>> begin PAGE
California Genealogy and History Archives
Civil War Veterans
CPL: JOHN BROWN of the 40th New York Infantry of Company A.
Civil War Veteran of Monterey County.
John Brown was born in Java of Scotch parentage, in the East India Islands in 1836. At the Age of four, his parents located to London, England where John received his education. In 1854 he crossed the Atlantic Ocean and located himself to New York. In 1859 he married Miss Delia Coffeny of Brooklyn, New York. During the Civil War, John Brown enlisted into the 40th New York Infantry in Company A on June 3, 1861 and mustered out on August 28, 1864. At the end of the war he was appointed as a Secretary working in the War Department. He returned home to work in this capacity. He also learned the Ship Builders and Carpentry trade. John and Delia Brown had twelve children. John and Delia Brown moved to Pacific Grove in 1892. John Brown passed away at his home at 12:30 am 305 Tenth Street in Pacific Grove February 12, 1913. John Brown was a member of the Lucius Fairchild GAR (Grand Army of the Republic) Post #179, based out of Pacific Grove, California. He was buried at the El Carmelo Cemetery in Pacific Grove, Ca.
The Following transcriptions are from the newspapers “Monterey American” and the “Pacific Grove Daily Review”.
BROWN, JOHN 1836-1913 Pacific Grove, El Carmelo Cemetery
Monterey American Feb 12, 1913)
>> end PAGE
>> begin DATASET RECORDS
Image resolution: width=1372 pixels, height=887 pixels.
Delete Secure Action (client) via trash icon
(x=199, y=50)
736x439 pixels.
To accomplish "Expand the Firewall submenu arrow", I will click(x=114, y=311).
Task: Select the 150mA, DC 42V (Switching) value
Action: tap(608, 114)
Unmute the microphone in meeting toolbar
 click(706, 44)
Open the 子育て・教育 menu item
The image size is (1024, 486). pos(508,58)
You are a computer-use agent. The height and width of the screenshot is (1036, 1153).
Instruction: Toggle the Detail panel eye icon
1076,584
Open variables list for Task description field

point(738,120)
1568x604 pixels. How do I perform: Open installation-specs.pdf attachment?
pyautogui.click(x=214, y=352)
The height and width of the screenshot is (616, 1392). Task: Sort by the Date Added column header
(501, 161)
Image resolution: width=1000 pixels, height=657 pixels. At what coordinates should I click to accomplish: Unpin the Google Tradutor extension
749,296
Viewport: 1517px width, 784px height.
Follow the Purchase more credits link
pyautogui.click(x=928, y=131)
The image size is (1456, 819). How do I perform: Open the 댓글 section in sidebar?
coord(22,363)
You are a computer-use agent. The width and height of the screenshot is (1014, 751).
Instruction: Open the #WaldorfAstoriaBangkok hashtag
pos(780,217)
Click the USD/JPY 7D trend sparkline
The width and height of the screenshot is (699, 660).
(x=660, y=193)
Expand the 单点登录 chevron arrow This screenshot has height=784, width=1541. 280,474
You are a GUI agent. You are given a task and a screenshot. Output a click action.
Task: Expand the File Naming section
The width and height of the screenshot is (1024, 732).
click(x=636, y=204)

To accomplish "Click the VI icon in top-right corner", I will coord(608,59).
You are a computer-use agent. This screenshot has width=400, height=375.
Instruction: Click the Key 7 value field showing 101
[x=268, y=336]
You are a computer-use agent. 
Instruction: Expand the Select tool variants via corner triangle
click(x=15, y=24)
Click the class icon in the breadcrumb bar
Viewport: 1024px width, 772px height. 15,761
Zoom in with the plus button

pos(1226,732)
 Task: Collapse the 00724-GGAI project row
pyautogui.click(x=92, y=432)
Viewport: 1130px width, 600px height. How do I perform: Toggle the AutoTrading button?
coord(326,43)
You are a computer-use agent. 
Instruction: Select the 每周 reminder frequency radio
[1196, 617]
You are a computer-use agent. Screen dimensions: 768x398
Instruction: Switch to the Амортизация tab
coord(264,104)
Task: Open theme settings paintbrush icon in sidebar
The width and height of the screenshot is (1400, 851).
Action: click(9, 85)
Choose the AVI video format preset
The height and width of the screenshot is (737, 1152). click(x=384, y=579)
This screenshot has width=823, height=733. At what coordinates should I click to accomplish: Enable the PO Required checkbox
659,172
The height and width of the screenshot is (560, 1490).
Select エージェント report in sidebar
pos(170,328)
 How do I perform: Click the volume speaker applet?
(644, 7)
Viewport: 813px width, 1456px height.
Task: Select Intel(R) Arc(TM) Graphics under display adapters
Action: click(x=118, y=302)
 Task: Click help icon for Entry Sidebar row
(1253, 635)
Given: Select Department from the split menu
>> end DATASET RECORDS
■ WORK INSTRUCTIONS:
1) Decide whether each statement agrees with the John Brown page: (a) John Brown's parents moved to London when he was four; (b) he mustered out of the 40th New York Infantry in 1865; (c) John and Delia Brown moved to Pacific Grove in 1892. For each, give yes or no and quote the deciding words.
2) Carry on the John Brown page from the point where it stops.

■ EXERCISE RESULTS:
1)
(a) Yes: "At the Age of four, his parents located to London, England"
(b) No: "mustered out on August 28, 1864"
(c) Yes: "John and Delia Brown moved to Pacific Grove in 1892."

2)
Pacific Grove News Notes
John Brown died this morning at 12:30 at his home on 10th street. He was the son of Wm. Brown and was born in Java, East India Islands. At the age of four his parents moved to London, England. In 1854 he landed in New York, USA in the year of 1859 he married to Miss Delia Coffeny of Brooklyn, NY where they made their home. In May 1861, he enlisted in the Union forces in the Army of the Potomac, serving until the end of the war, 1865. When he received an honorable discharge, he was appointed a secretary in the war department by; General Briggs. He then returned to his home in Brooklyn served in this capacity for 13 months where he worked at his trade of carpenter [and shipbuilder until 1892] when they came to Pacific Grove. There was born to Mr. N Mrs. Brown twelve children all of them having passed away to the great beyond. The funeral services will be held at the Episcopal Church parlors at ten o’clock tomorrow. Rev. Mullony officiating. Interment in El Carmelo cemetery. The Odd Fellow’s lodge will conduct the services there.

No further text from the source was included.